Following the proclamation of independence, he joined the PNI and rose through the ranks of the party organization. In 1946, he was appointed Deputy Minister of Public Works and Housing, by Prime Minister Sutan Sjahrir. He served in the position until 1947, when he was appointed minister, after the resignation of Mohammad Enoch. During the Prime Ministership of Mohammad Hatta, he also became Minister of Transportation, while still remaining as Minister of Public Works and Housing. After the end of the National Revolution, he remained active in politics, and was involved in the PRRI/Permesta Rebellion. He was arrested but eventually released in 1967. On 15 March 1970, Herning Laoh died in Indonesia, at the age of between 58 and 68.

Early life and career 

Herling Laoh was born in the town of Tompaso, which was 45 km south-west of the city of Manado, in what is today Minahasa Regency. His date of birth is inconsistent, and varies from source to source, but is somewhere between 1902 and 1912. He was the son of a goldsmith and his wife, from Sonder, Tompaso. He was also the younger brother of Frits Laoh, a politician who also served as transportation minister under Burhanuddin Harahap. He began his education at a technical school, before entering the Europeesche Lagere School (ELS). He continued his education to the Prins Hendrik school (PHS), and later the Hogere Burgerschool (HBS). In May 1928, he graduated from the Technische Hoogeschool te Bandoeng (THB), the predecessor of the Bandung Institute of Technology (ITB), with a degree in Civil Engineering.

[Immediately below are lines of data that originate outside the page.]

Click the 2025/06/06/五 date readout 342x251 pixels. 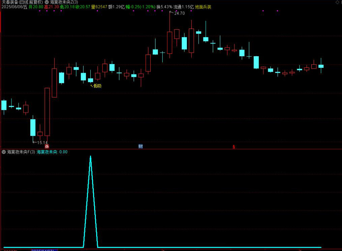(14, 7)
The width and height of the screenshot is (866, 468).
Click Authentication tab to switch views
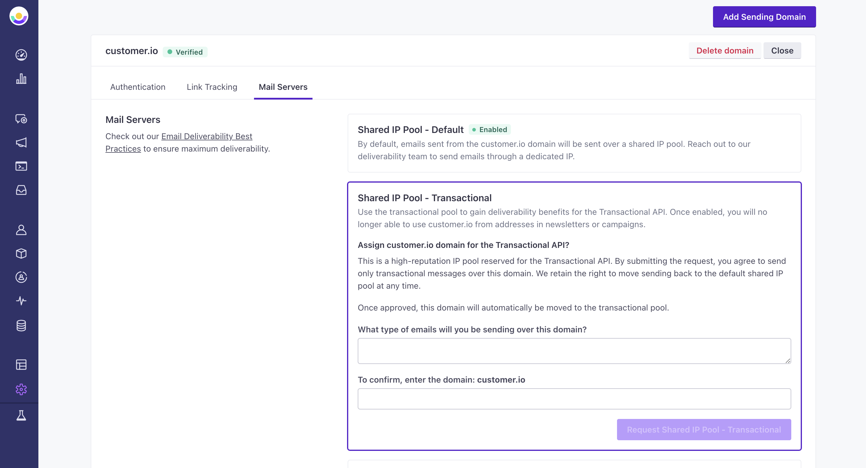(137, 86)
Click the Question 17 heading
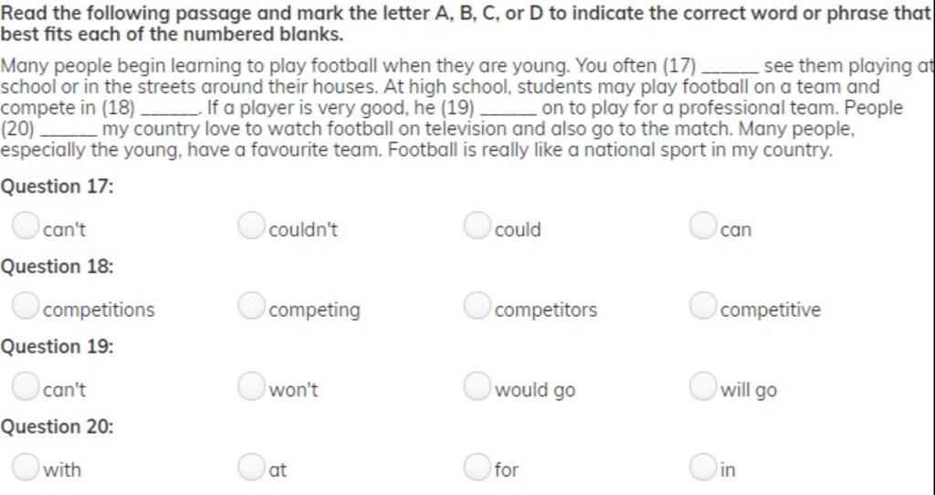The width and height of the screenshot is (935, 495). click(58, 186)
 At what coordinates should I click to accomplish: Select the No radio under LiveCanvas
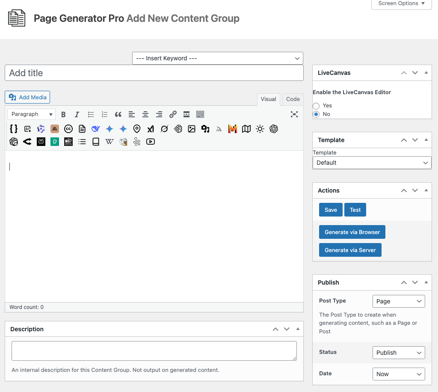[316, 114]
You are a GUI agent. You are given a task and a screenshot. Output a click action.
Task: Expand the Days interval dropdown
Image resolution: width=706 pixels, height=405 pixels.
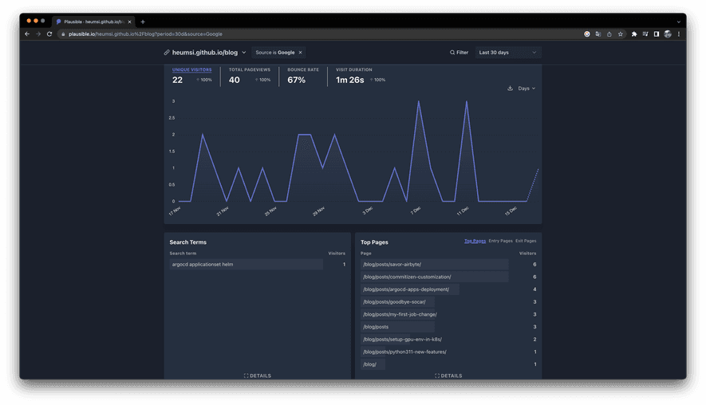[x=527, y=88]
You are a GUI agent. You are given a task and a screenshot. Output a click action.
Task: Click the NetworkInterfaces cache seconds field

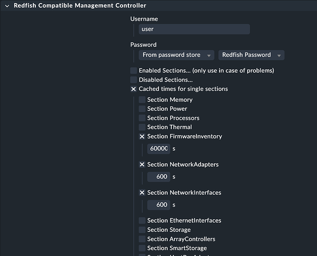159,205
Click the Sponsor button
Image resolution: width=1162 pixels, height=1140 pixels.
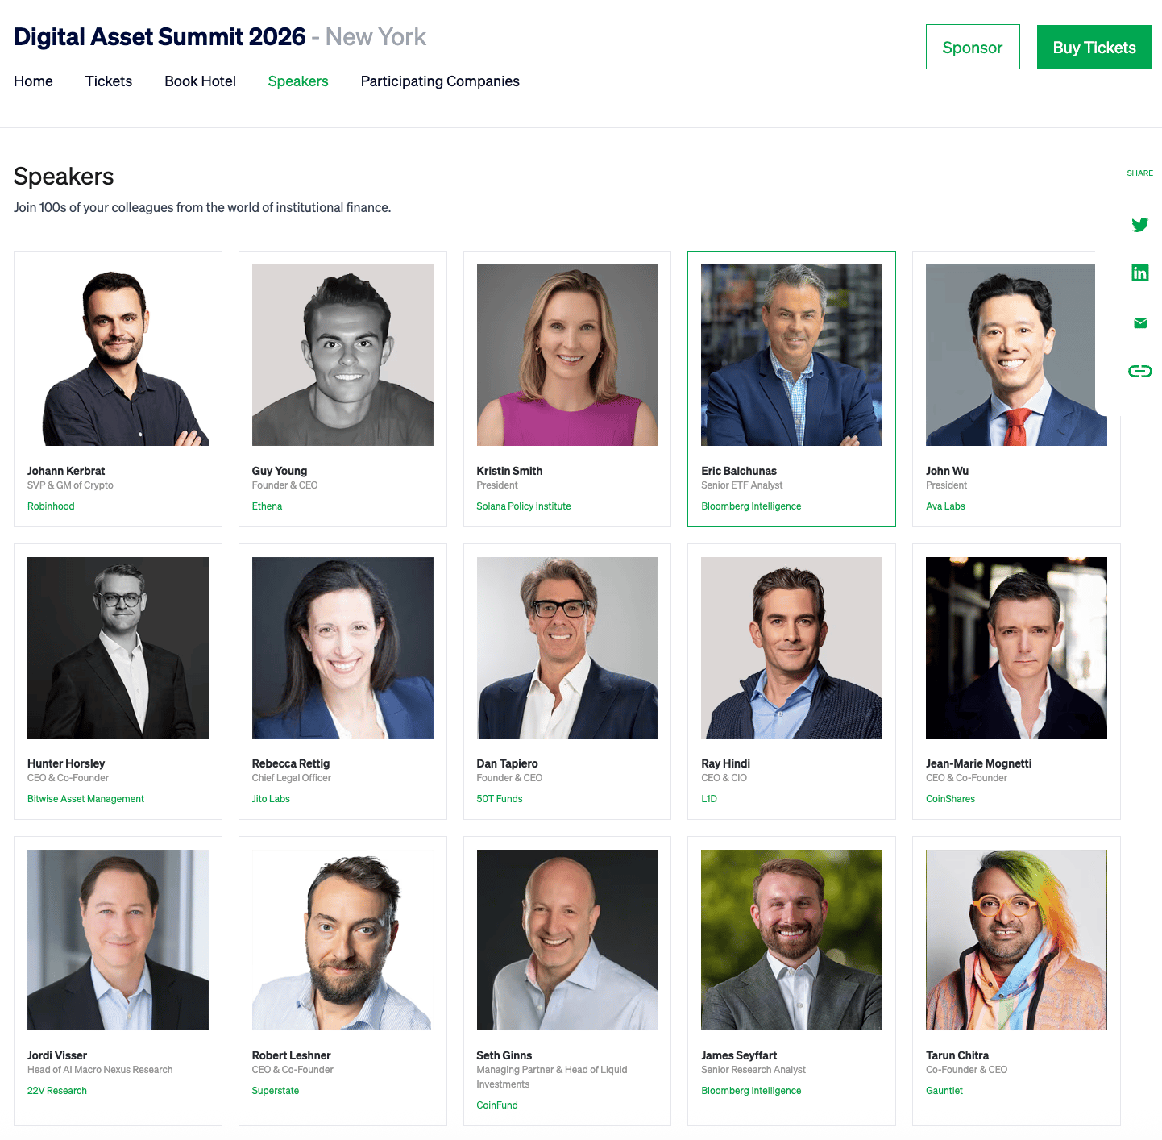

During his time there, he befriended future-President Sukarno. In 1937, Laoh became the assistant to Dr. H. S. C. De Vos, and worked on the waterbouwkunde in Bandung. Laoh would also establish three different construction companies, N.V. Birokopi, N.V. Perintis, and N.V. Paka. With the last two being joint ventures with the Dutch government. He continued working in construction, becoming the project engineer for an irrigation project, in Modjokerto, in what is today East Java, and the provincial engineer of water management in Garut and Palembang. During the Japanese occupation, Laoh lived in Tasikmalaya, continuing to work on construction projects.

Later career and death 

Following the Proclamation of Indonesian Independence, Loah joined the newly appointed President Sukarno's Indonesian National Party (PNI). He rose through the ranks of the party organization and was appointed Deputy Minister of Public Works and Housing, by Prime Minister Sutan Sjahrir in Sjahrir's Second Cabinet. He survived a reshuffle in June 1947, and remained as Deputy Minister under Amir Sjarifuddin Harahap. In 1948, he left the office of Deputy Minister to become Minister, replacing his former boss, Mohammad Enoch, who had resigned. He was briefly replaced by Djuanda Kartawidjaja in the first cabinet of Vice President Mohammad Hatta, who served in an acting capacity, but he returned to his position 13 April 1948. During the leadership of the Second Hatta Cabinet, in addition to being minister of Public Works, he was also designated minister of Transportation.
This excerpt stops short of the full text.